Are you people stupid and ignorant, it's well known why we are there and their are clear goals.

We toppled the Taliban government (which we should have), now we are staying to help the new government become established and to prevent the Taliban from regaining control.

A clearly defined goal.

People think we can't do that and are just wasting our time, those people are wrong, we can do it, except we are not willing to put the effort in (it could take 50 years).
 
I'll take the snugib explanation thanx all the same Aron. You aren't making any sense in my head.
 
I'll take the snugib explanation thanx all the same Aron. You aren't making any sense in my head.
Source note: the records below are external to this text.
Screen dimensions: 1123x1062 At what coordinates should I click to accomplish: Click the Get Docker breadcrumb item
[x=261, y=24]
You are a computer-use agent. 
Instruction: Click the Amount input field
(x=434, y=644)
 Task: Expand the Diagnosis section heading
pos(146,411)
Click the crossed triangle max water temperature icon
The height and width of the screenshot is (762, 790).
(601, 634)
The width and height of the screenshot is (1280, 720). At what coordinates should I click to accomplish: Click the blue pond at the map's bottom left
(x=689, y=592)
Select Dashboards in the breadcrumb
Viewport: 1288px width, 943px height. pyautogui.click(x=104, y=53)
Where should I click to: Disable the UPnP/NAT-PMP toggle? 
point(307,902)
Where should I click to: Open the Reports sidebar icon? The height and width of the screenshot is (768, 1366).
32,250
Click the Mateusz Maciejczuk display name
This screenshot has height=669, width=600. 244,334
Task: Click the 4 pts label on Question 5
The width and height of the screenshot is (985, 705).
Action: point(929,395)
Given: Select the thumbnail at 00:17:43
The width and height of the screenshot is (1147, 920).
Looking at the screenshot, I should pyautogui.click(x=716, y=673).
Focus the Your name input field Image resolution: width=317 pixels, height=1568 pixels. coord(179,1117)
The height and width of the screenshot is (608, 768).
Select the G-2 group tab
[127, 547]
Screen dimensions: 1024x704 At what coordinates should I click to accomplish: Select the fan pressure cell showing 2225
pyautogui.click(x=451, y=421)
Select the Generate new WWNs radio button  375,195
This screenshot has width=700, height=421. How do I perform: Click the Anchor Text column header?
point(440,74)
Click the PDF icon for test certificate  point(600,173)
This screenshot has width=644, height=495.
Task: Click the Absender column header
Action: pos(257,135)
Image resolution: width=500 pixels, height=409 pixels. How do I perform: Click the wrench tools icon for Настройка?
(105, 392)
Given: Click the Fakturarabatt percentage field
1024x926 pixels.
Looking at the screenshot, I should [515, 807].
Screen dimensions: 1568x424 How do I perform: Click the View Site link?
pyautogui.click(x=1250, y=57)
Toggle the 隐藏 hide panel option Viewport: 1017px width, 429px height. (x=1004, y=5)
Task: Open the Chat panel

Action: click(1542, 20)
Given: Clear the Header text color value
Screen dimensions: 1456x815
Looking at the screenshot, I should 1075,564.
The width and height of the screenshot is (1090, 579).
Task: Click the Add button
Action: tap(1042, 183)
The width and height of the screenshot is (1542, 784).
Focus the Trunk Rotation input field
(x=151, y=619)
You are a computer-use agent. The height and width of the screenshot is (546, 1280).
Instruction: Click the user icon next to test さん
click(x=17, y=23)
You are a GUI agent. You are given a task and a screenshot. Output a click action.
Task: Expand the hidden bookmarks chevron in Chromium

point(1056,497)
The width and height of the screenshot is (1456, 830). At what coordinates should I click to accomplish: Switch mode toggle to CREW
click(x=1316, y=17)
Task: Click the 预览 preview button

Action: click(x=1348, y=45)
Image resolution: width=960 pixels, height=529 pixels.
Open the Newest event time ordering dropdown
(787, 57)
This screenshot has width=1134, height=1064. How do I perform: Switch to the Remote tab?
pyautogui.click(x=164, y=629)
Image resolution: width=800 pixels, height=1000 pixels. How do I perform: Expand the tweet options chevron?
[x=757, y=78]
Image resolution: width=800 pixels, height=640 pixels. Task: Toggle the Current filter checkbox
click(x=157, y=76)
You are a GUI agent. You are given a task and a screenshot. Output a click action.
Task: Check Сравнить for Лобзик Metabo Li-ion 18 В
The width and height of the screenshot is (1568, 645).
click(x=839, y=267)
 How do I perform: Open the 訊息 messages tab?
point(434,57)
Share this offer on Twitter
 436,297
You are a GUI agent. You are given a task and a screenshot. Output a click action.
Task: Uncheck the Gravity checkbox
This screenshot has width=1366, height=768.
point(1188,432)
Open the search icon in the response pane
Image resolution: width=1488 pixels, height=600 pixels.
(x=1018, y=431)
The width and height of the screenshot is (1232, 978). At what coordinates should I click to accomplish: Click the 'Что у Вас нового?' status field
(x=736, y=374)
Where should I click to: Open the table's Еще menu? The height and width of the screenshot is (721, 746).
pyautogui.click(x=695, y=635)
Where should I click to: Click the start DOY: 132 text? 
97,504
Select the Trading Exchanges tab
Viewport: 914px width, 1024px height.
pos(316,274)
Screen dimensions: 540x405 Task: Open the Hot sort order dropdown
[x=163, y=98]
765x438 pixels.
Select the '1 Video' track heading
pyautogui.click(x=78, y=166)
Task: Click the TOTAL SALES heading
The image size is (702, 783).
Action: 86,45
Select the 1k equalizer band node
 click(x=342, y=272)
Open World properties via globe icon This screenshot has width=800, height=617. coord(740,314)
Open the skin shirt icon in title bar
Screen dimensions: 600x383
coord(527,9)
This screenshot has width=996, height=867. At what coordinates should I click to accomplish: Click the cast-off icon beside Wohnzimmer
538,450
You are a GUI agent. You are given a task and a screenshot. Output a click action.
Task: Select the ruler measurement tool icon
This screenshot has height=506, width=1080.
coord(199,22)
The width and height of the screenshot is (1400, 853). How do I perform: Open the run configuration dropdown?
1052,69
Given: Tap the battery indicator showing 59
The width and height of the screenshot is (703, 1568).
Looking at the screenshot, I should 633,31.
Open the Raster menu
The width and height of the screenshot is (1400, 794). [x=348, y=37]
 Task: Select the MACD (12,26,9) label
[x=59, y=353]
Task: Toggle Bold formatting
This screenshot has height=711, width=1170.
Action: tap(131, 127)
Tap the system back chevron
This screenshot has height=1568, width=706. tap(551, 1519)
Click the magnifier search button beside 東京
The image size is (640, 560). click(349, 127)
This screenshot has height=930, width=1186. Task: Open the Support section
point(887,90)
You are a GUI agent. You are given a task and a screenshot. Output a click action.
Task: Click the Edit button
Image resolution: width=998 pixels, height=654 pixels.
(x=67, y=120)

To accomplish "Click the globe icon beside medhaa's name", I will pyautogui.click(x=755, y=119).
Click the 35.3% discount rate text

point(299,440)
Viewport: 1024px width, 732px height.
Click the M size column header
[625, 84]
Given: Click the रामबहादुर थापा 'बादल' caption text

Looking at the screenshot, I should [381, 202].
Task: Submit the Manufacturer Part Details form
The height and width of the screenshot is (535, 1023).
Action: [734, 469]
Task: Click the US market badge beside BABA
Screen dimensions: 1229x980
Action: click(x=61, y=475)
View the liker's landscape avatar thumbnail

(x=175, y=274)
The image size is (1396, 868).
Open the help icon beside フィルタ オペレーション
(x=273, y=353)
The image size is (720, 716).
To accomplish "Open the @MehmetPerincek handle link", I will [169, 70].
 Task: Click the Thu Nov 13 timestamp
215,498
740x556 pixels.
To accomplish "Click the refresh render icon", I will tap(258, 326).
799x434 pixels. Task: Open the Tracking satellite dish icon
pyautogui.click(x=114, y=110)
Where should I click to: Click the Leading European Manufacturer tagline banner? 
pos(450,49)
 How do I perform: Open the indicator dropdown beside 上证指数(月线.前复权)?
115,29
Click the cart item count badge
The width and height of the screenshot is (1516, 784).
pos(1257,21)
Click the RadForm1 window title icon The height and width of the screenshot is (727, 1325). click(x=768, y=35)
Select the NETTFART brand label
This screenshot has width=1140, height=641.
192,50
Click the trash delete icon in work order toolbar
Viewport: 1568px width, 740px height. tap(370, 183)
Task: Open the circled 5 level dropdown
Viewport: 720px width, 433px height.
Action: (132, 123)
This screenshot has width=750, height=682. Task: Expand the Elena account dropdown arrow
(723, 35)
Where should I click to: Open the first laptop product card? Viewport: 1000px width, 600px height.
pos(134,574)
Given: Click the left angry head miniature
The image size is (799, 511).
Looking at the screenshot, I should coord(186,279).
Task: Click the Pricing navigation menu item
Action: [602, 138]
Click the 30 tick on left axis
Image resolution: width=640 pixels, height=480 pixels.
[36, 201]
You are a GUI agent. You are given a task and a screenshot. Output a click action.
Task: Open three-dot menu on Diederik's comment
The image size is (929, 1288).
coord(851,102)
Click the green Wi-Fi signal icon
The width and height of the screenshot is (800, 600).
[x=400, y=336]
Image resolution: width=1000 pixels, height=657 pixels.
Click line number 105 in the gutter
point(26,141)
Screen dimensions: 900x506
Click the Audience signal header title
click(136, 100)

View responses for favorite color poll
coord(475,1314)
Lets face facts, I think most people on this forum will agree with me on this when I say, there is nothing in your head that makes any sense.











:LOL: :LOL:
 
We've been fighting there on and off since Victorian times. Various nations have "had a go" there all with little success.
Many years ago I asked my dad about the lines in the Kipling poem:

"When you're wounded and left on Afghanistan's plains,
And the women come out to cut up what remains,
Jest roll to your rifle and blow out your brains
An' go to your Gawd like a soldier."

He had been out on patrol on foot on the "North West Frontier" of India at the end of WWII, before partition. Similar terrain and people I believe. They were being shot at from neighbouring hills, and had to put people out in front to clear the hills and cover them. If they tried to engage the shooters they just melted away into the terrain.
He said he reckoned you could never win any sort of war there, and you wouldn't want to get caught on your own, as per the poem.
 
The New Year finds the situation in southern Afghanistan fundamentally different from what it was at the start of 2010.

The Taliban has lost almost all of its principal safe havens in this area.

Its ability to acquire, transport, and use IED materials and other weapons and equipment has been disrupted.

Local populations have stepped forward to fight the Taliban with ISAF support for the first time in some important areas.

The momentum of the insurgency in the south has unquestionably been arrested and probably reversed.

http://www.understandingwar.org/report/report-defining-success-afghanistan

Patey says: "If we don't continue to provide support for training and the funding of the Afghan security forces for a number of years beyond 2014 then we are asking for failure.... The Taliban used to gain support because there was no government...the Taliban were the only alternative if people wanted justice. Over the last ten years that has changed.... Taliban are finding it very difficult to operate in parts of Afghanistan. They don't have the safe havens they used to have, they've just announced a new spring offensive, this follows on from the last summer offensive which was a failure. The Taliban are unable to taking hold ground. Once the international troops come out, will they be able to overcome the Afghan natinal security forces? I think they are delusional if they think they can wait us out and then overthrow the Afghan army. The Afghan state that they will face in 2015 is a very different one from the one they faced in 1996/1997 when they took power. The institutions are stronger, the army is stronger, is better trained, has international support, and provided we fund it, they will confront a very different situation."

http://www.aljazeera.com/programmes/frostovertheworld/2012/05/2012511164836933857.html

So we have a goal, and we are achieving that goal currently.

What, because it might take another 10-20 years before we know it's fully successful we start calling it a failure.

What, because Afghan hasn't turned into a shining beacon of democracy we also call it a failure.

So our troops are getting killed? In a warzone? Oh my!

No you can turn around and argue "Well I don't give a **** about afghan, and I don't want our troops shot there", fine, argue that, but don't be such an ignoramus as to argue "no one knows why we are there or what we are trying to achieve".